Gaussian Noise and Mean Squared Error


In this post I approach parameter estimation in linear regression from two seemingly different perspectives, which end up with the same solution. This may be trivial to most people but I only made the connection recently and find it cool.

In a linear regression setting, we want to explain our response, $y$, using a linear combination of covariates, $X$. The question is how to estimate the parameters, $\beta$, of this linear funciton. The first approach would be to make an assumption about the distribution of errors and use this to form a likelihood function from which we can do maximum likelihood estimation. A second approach could be to completely by-pass any distributional assumption on the error and instead, choose a loss function to minimize.

At a high level these 2 approaches seem different enough, but as you peel a couple layers back, they’re identical for mean squared error loss and Gaussian noise, which are the two most common assumptions of loss function or error distributions.

Approach 1: Maximum Likelihood Estimation

In order to do maximum likelihood estimation, we need a statistical model for the data. With the assumption of Normally distributed additive errors, the model of the data becomes:

\[y_i = X_i\beta + \epsilon_i, \qquad \qquad \epsilon_i \sim N(0, \sigma^2)\] \[y_i \sim N(X\beta, \sigma^2)\]

And the likelihood and log-likelihood function follow naturally:

\[L(\beta) = \prod_{i = 1}^n f(x_i)\] \[L(\beta) = \prod_{i = 1}^n \frac{1}{\sqrt{2\pi\sigma^2}} \exp{\{\frac{-1}{2\sigma^2}(y - X\beta)^T(y - X\beta)\}}\] \[l(\beta) = \sum_{i = 1}^n -\frac{1}{2}\log(2\pi \sigma^2) - \frac{1}{2\sigma^2}(y - X\beta)^T(y - X\beta)\]

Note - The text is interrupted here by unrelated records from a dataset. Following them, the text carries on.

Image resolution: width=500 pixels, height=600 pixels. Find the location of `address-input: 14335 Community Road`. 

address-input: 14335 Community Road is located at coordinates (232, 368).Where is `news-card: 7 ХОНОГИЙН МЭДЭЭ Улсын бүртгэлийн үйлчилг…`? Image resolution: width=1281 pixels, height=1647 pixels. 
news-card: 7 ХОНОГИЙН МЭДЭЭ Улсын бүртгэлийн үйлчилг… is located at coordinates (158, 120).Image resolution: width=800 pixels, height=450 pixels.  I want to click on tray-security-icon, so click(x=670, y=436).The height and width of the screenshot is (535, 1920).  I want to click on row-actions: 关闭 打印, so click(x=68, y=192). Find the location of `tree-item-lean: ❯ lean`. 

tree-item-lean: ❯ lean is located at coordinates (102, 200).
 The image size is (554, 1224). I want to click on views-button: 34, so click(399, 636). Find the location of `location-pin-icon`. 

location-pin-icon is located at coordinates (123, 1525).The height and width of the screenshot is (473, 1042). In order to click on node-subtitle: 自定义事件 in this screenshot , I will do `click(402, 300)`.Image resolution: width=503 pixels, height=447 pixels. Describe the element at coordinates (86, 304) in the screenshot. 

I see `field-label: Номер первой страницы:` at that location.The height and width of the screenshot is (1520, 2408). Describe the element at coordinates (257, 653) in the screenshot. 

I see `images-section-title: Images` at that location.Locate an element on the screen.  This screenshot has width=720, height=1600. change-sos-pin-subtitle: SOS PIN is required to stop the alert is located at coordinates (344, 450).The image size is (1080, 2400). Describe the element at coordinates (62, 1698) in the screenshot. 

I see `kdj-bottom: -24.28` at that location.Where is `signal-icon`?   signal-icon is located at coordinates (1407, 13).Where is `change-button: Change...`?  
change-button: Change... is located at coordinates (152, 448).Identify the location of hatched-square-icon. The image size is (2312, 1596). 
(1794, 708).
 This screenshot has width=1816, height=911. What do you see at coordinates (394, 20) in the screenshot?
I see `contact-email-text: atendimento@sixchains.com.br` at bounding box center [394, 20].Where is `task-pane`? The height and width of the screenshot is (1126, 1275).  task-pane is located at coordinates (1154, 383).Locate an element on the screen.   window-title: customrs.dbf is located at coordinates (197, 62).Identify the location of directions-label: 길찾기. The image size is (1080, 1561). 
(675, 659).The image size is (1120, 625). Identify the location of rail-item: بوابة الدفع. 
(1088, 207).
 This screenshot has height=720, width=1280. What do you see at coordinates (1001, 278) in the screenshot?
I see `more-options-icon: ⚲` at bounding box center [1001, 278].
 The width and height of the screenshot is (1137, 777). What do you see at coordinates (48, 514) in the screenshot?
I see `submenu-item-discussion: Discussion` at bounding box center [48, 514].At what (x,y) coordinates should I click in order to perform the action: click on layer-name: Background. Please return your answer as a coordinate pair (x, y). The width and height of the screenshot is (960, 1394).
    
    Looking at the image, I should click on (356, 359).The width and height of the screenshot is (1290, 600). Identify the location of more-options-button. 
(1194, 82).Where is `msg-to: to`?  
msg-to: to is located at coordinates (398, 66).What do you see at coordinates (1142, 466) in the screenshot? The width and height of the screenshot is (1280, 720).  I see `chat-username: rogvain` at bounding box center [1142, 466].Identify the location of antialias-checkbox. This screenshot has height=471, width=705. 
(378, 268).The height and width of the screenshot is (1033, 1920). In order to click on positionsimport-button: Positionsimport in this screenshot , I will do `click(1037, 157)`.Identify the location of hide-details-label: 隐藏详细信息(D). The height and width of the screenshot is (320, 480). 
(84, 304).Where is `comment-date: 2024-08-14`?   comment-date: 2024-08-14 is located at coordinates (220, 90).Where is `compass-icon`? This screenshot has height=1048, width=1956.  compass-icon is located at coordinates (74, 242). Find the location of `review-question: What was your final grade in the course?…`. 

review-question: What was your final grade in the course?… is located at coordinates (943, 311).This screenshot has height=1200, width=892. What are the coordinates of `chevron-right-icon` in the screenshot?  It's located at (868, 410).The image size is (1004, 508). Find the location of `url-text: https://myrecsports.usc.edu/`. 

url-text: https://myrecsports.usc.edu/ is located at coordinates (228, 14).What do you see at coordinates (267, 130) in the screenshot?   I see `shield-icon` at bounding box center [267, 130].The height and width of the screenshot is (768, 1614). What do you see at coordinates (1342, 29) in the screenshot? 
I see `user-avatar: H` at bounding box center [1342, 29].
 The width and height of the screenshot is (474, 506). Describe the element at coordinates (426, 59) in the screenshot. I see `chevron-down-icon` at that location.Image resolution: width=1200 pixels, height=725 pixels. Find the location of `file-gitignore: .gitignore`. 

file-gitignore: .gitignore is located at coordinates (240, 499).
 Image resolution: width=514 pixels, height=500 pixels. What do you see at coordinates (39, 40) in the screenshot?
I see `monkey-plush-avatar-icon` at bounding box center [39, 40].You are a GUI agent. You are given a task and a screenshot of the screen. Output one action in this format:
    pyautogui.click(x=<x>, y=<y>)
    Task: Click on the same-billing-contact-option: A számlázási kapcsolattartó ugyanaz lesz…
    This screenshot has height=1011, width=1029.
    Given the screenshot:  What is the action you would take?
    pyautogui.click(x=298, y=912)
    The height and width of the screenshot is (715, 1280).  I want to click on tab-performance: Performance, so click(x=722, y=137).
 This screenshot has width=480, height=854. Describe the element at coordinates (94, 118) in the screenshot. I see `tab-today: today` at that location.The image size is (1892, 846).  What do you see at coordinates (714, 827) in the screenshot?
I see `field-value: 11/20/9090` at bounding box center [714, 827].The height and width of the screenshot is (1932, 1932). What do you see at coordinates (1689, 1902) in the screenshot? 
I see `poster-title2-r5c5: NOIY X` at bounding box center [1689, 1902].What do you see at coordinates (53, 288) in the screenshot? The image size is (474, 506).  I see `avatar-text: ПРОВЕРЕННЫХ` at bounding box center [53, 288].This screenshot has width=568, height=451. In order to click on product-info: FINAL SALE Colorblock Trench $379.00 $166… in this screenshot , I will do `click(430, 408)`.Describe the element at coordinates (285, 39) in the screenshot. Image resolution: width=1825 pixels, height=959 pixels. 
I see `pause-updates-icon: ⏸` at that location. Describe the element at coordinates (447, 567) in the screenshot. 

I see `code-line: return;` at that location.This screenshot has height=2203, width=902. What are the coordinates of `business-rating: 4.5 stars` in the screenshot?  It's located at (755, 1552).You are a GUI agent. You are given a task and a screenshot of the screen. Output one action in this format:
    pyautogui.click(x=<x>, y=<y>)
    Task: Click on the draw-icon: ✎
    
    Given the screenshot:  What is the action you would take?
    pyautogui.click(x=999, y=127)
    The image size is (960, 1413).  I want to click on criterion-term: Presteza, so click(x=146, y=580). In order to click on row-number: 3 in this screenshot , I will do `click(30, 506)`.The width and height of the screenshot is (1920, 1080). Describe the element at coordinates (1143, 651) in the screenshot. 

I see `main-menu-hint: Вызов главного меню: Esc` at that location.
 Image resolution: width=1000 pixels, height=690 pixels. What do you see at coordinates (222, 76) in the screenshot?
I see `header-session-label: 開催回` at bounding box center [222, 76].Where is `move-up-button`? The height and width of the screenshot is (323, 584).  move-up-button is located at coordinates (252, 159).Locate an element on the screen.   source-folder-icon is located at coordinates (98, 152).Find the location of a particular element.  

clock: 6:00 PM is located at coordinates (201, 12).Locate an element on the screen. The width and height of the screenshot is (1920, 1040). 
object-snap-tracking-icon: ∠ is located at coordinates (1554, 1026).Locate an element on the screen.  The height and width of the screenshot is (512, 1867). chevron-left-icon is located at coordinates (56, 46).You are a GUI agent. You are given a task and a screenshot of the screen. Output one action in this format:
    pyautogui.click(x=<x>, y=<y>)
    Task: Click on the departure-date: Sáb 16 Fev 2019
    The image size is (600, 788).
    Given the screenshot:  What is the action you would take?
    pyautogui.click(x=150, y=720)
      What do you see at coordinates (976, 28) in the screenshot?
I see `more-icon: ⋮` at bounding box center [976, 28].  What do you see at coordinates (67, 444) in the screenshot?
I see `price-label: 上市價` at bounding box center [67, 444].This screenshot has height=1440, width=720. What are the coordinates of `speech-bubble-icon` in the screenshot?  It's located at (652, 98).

To minimize this with respect to $\beta$, set the partial derivative to zero:

\[\frac{\partial l}{\partial \beta} = \frac{1}{\sigma^2}X^T(y - X\beta) = 0\] \[\hat{\beta_{\text{MLE}}} = (X^TX)^{-1}X^Ty\]

Of course, this isn’t a surprise at all.

Approach 2: Mean Squared Error

Now imagine you’ve never did any statistics and have never heard aobut a distribution, it would be quite difficult to explicitly make a distributional assumption about the errors. However, you still need to find the parameters of the model. To do this, we can minimize the mean squared error between the observed data and the estimated data.

\[J(\beta) = \sum_{i = 1}^n (y - X\beta)^2 = (y - X\beta)^T(y - X\beta)\]

The goal now is:

\[\underset{\beta}{\text{min}} \quad J(\beta) = (y - X\beta)^T(y - X\beta)\]

As usual, set the partial derivative of $J(\beta)$ equal to 0:

\[\frac{\partial J(\beta)}{\partial \beta} = -2X^T(y - X\beta)\] \[\hat{\beta} = (X^TX)^{-1}X^Ty\]

This is the same estimate from approach 1, but we haven’t mentioned any distributions. Given a bit of thought it makes sense, since on the log-scale the Gaussian kernel looks like MSE loss.